Information Analysis and Processing for Training (A.A. 2024–2025)
Bachelor’s Degree in Sports Science at the University of Udine
Aims
The course introduces the fundamental principles of data representation and processing, with a focus on real-world applications in the field of sports science. It provides students with the ability to recognize, structure, and interpret different types of data—textual, visual, audio, and numeric—and to use Microsoft Excel for practical analysis, visualization, and reporting.

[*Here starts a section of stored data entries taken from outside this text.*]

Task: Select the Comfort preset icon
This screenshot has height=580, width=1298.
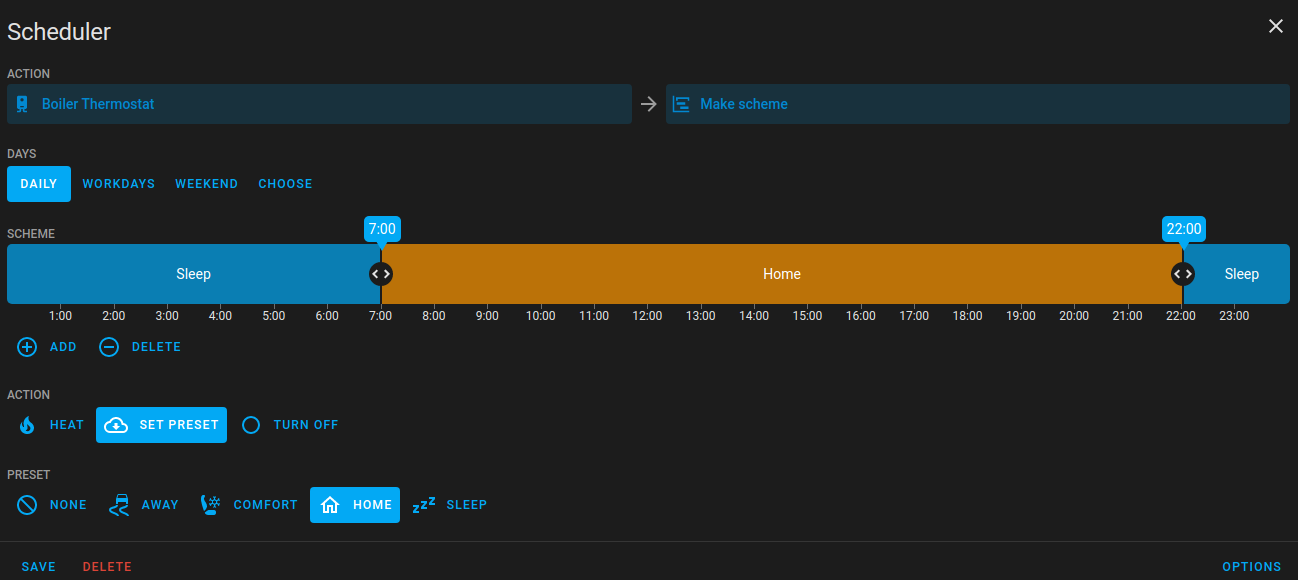Action: tap(211, 505)
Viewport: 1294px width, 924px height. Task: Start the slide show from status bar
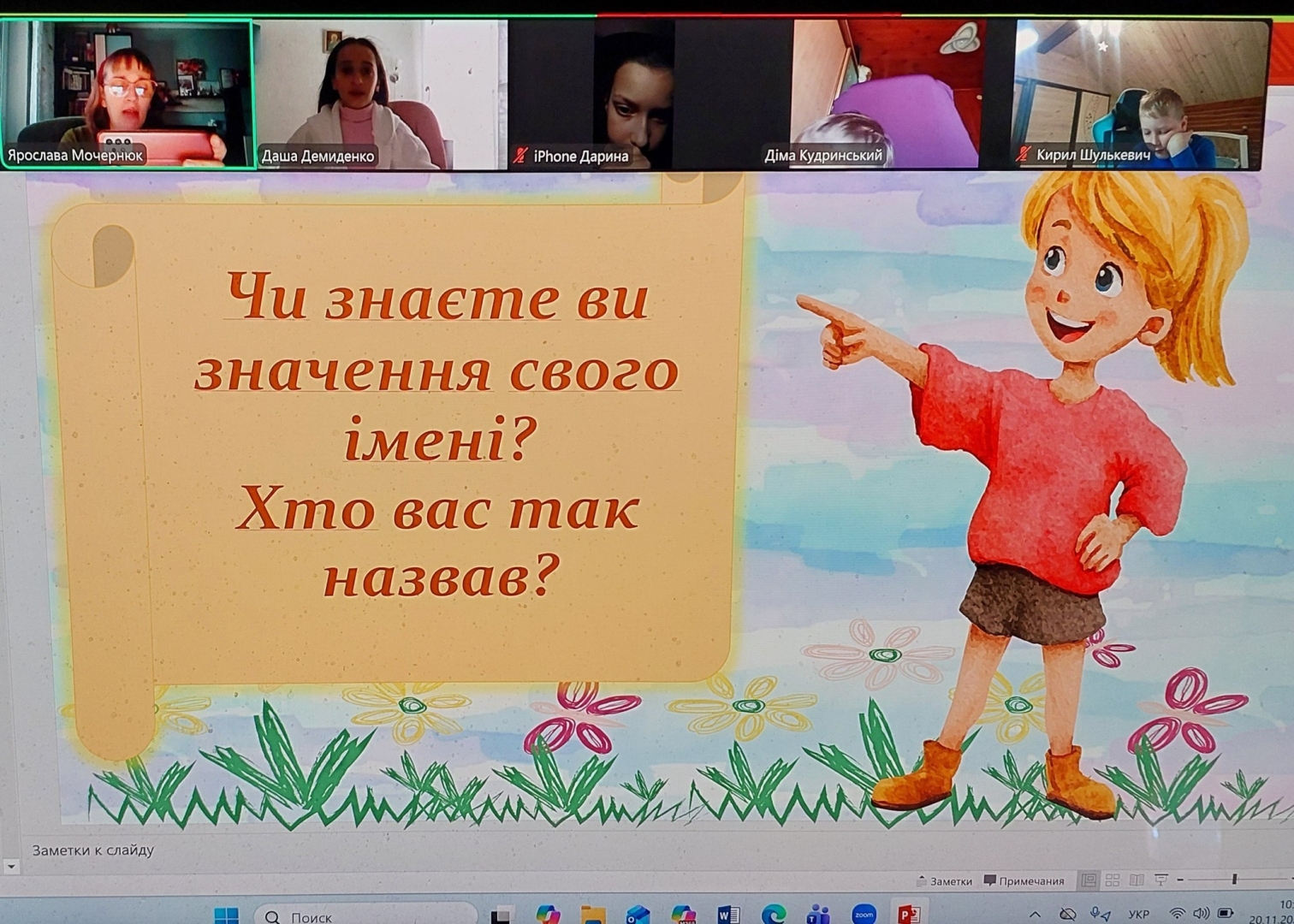click(1161, 880)
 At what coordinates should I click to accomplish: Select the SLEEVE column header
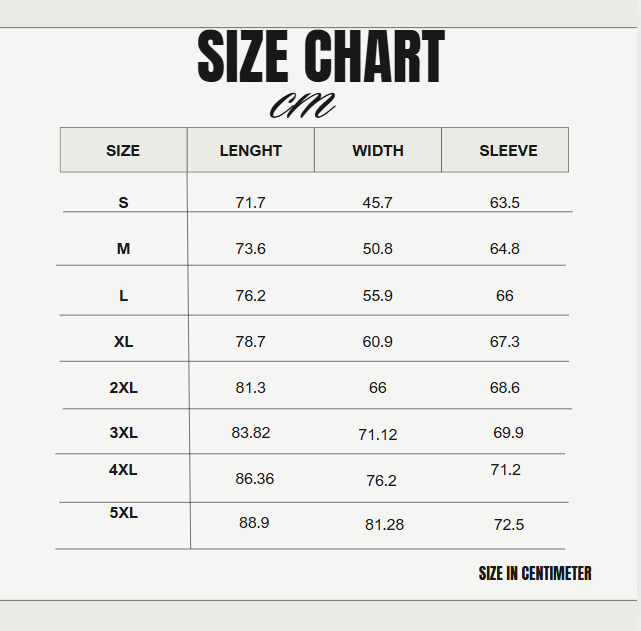tap(508, 151)
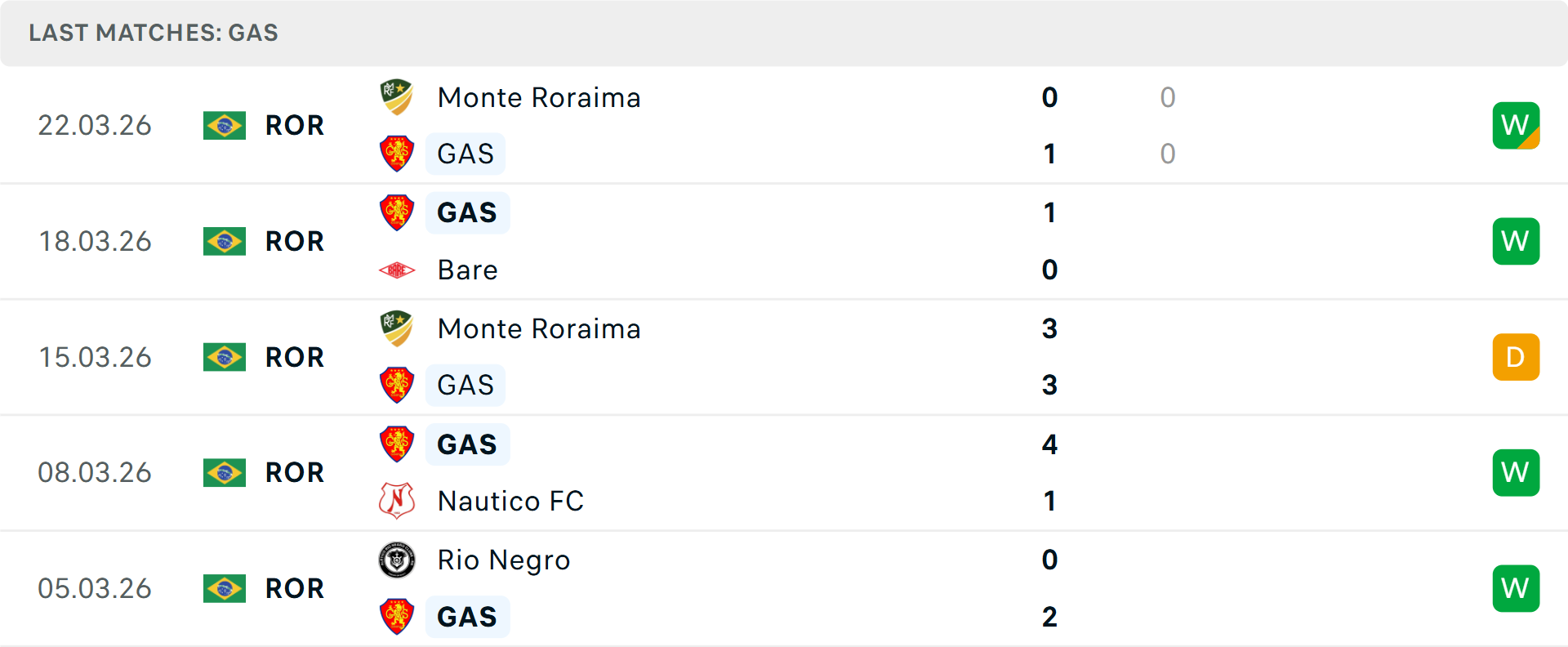Click Brazil flag on 18.03.26 row
The height and width of the screenshot is (647, 1568).
(x=225, y=241)
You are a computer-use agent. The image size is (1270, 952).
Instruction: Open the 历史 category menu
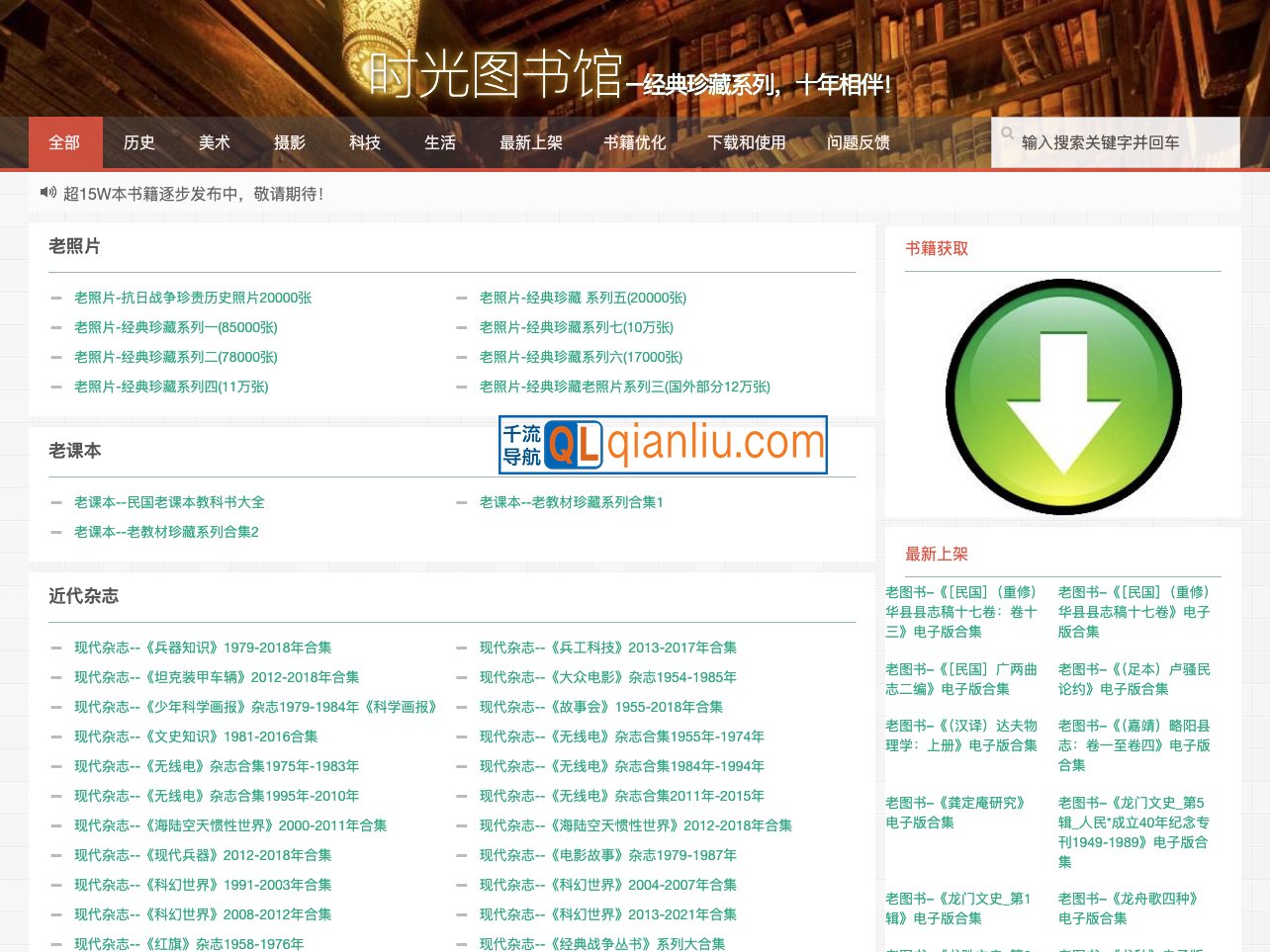[139, 142]
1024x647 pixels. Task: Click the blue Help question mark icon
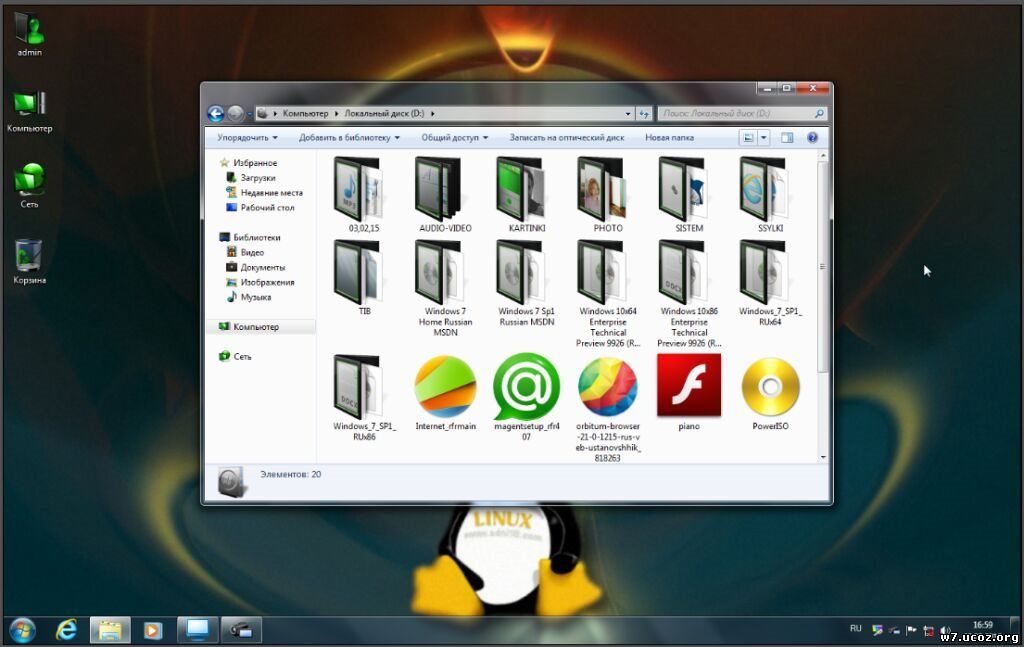(812, 137)
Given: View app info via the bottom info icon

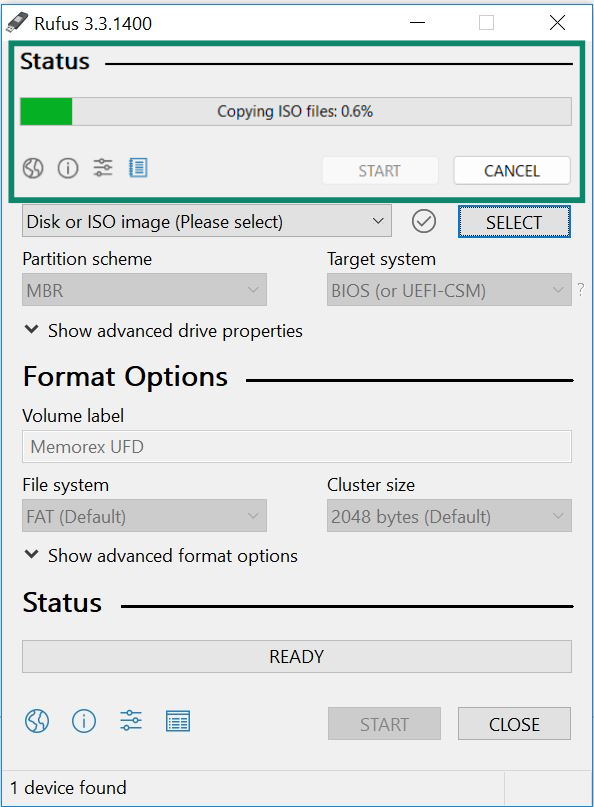Looking at the screenshot, I should (84, 721).
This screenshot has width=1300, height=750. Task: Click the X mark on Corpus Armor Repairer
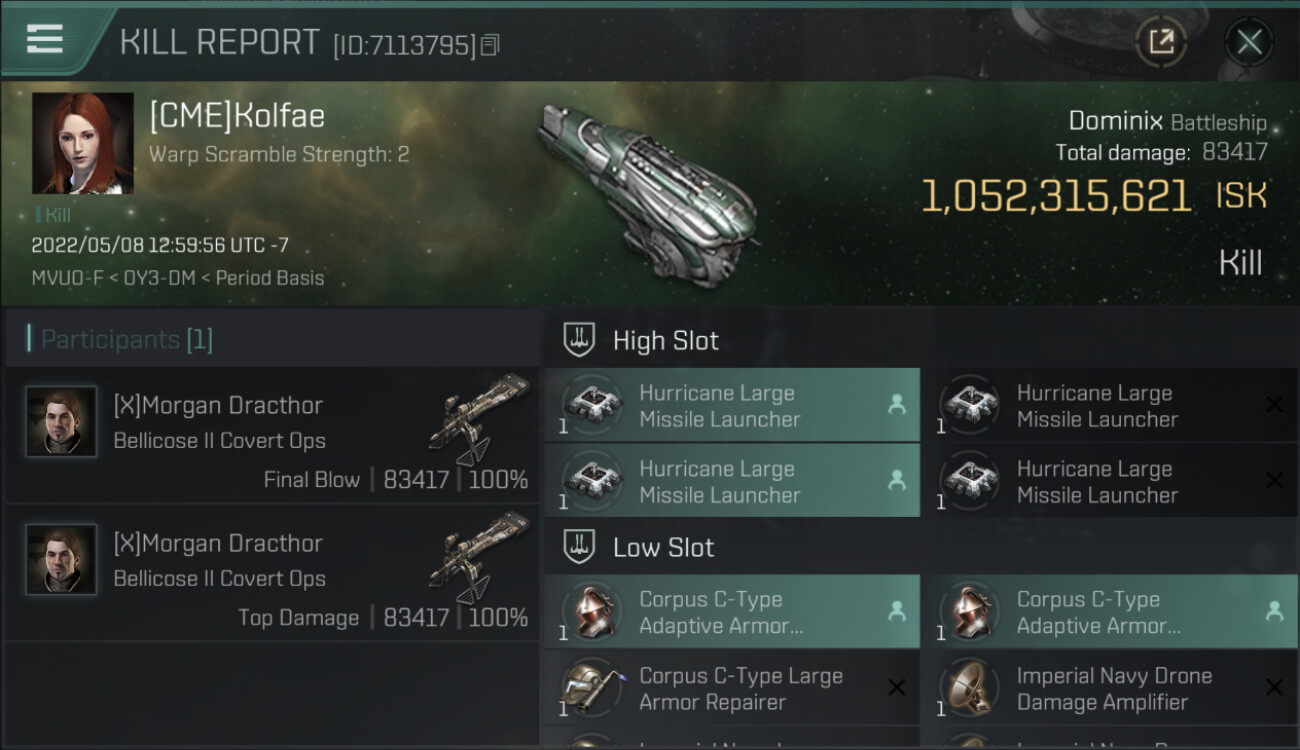[897, 688]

By exploring how raw data is encoded, stored, compressed, and transformed into usable information, students acquire both conceptual tools and technical skills to support decision-making and communication in training contexts.
Teacher
- Michael Soprano — Course Leader
The course includes 12 lectures totaling 24 hours. Assessment is based on a written exam with applied components. The course is delivered in the first semester.
Topics Covered
Module 1 — Introduction to Data Science (2h)
- What is data?
- Data in the context of sport
- From raw data to information
- Populations, variables, and levels of measurement
- Specific data types and practical relevance
Module 2 — Data Representation and Encoding (8h)
- How data is stored in the filesystem
- Representing data in different formats
- Introduction to semiotics and symbolic systems
- Text: characters and encoding standards (ASCII, Unicode)
- Images: bitmap vs vector graphics, formats and compression
- Sound: sampling, MIDI messages, audio file formats
- Video: digitization, frame rate, codecs
- The Shannon-Weaver model of communication
- Entropy and redundancy
- Principles of data compression
- Lossless compression methods (e.g. ZIP, RLE)
- Lossy compression methods (e.g. JPEG, MP3)
Module 3 — Data Analysis with Microsoft Excel (14h)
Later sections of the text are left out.